The main directions of this proposed research are the following: (1) Harmonic analysis on Fock spaces, (2) Entropy and multivariable interpolation, (3) Numerical in-variants for Hilbert modules over free semigroup algebras. A new notion of entropy for operators on Fock spaces is proposed in connection with factorizations of multi-Toeplitz and multi-analytic operators, multivariable interpolation, and numerical invariants for completely positive maps. Under the first heading are also found a number of problems pertaining to harmonic analysis on Fock spaces, the geometry of the unit ball of non-commutative analytic Toeplitz algebras generated by the left creation operators, interpo-lation sequences, and Fejer type inequalities in several variables. These results have po-tential applications to function theory in several complex variables, prediction and multi-variate stochastic processes. In recent years, there has been exciting progress in multi-variable interpolation. The PI will continue his work in this area of research and expects to find the maximal entropy solutions of several multivariable interpolation problems (Sarason, Caratheodory-Schur, Nevanlinna-Pick) including the abstract noncommutative commu-tant lifting theorem for row contractions. This proposed research is expected to play a role in multivariable control theory and systems theory. A new invariant, entropy, is pro-posed for n-tuples of operators, that seems to complement the curvature invariant. The goal is to make significant progress towards a complete set of numerical invariants that classify large classes of completely positive maps.Originated from the concept of quantization, operator theory links together several branches of mathematics and is closely related to mathematical physics. The motivation of this research is the recent worldwide interest in the noncommutative aspect of har-monic analysis and multivariable operator theory. The objective is to advance the under-standing of these relatively new areas of research and apply the results to the study of completely positive maps and their invariants, function theory and interpolation in several variables, multivariable linear systems and control theory, and prediction and stochastic processes. Potential applications in fields such as geophysics and image processing are also expected.

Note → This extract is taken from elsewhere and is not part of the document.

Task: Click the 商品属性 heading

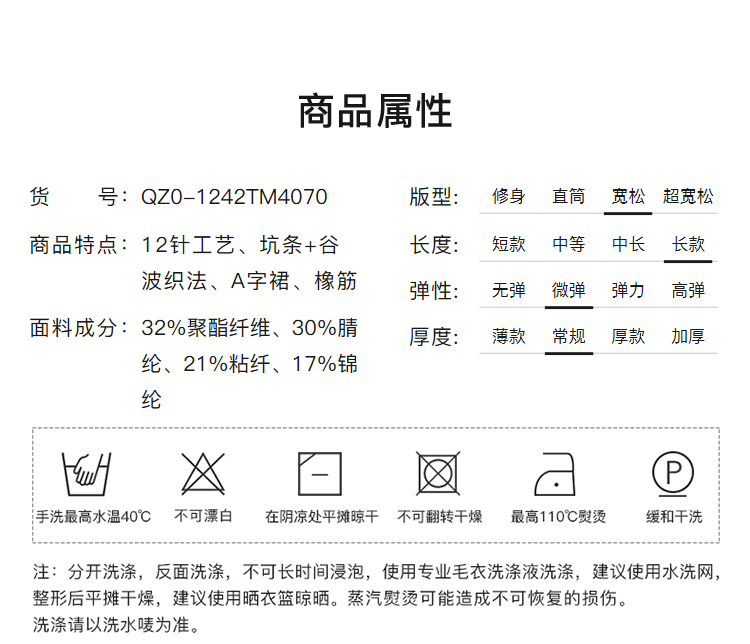Action: [x=375, y=111]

本文的主要研究方向是：（1）Fock空间上的调和分析，（2）熵与多元插值，（3）自由半群代数上Hilbert模的数值不变量。本文结合多重Toeplitz算子和多重解析算子的因子分解、多变量插值和完全正映射的数值不变量，提出了Fock空间上算子熵的一个新概念.在第一个标题下还发现了一些与Fock空间上的调和分析、由左生成算子生成的非交换解析Toeplitz代数的单位球的几何、插值序列和多元费耶尔型不等式有关的问题。这些结果对多复变函数论、预测和多变量随机过程有潜在的应用。近年来，多变量插值方法取得了令人振奋的进展。PI将继续他在这一领域的研究工作，并期望找到几个多变量插值问题（Sarason，Caratheodory-Schur，Nevanlinna-Pick）的最大熵解，包括行压缩的抽象非交换提升定理。这一研究对多变量控制理论和系统理论的发展具有一定的指导意义。本文提出了一个新的算子不变量熵，它似乎是对曲率不变量的补充。其目标是在建立一套完整的数值不变量集方面取得重大进展，这些数值不变量集可以对大类完全正映射进行分类。算子理论起源于量子化的概念，将数学的几个分支联系在一起，与数学物理密切相关。本研究的动机是最近世界范围内对调和分析和多变量算子理论的非对易方面的兴趣。其目的是推进这些相对较新的研究领域的理解，并将结果应用于研究完全正映射及其不变量，函数理论和插值在几个变量，多变量线性系统和控制理论，预测和随机过程。在电子物理学和图像处理等领域也有潜在的应用前景。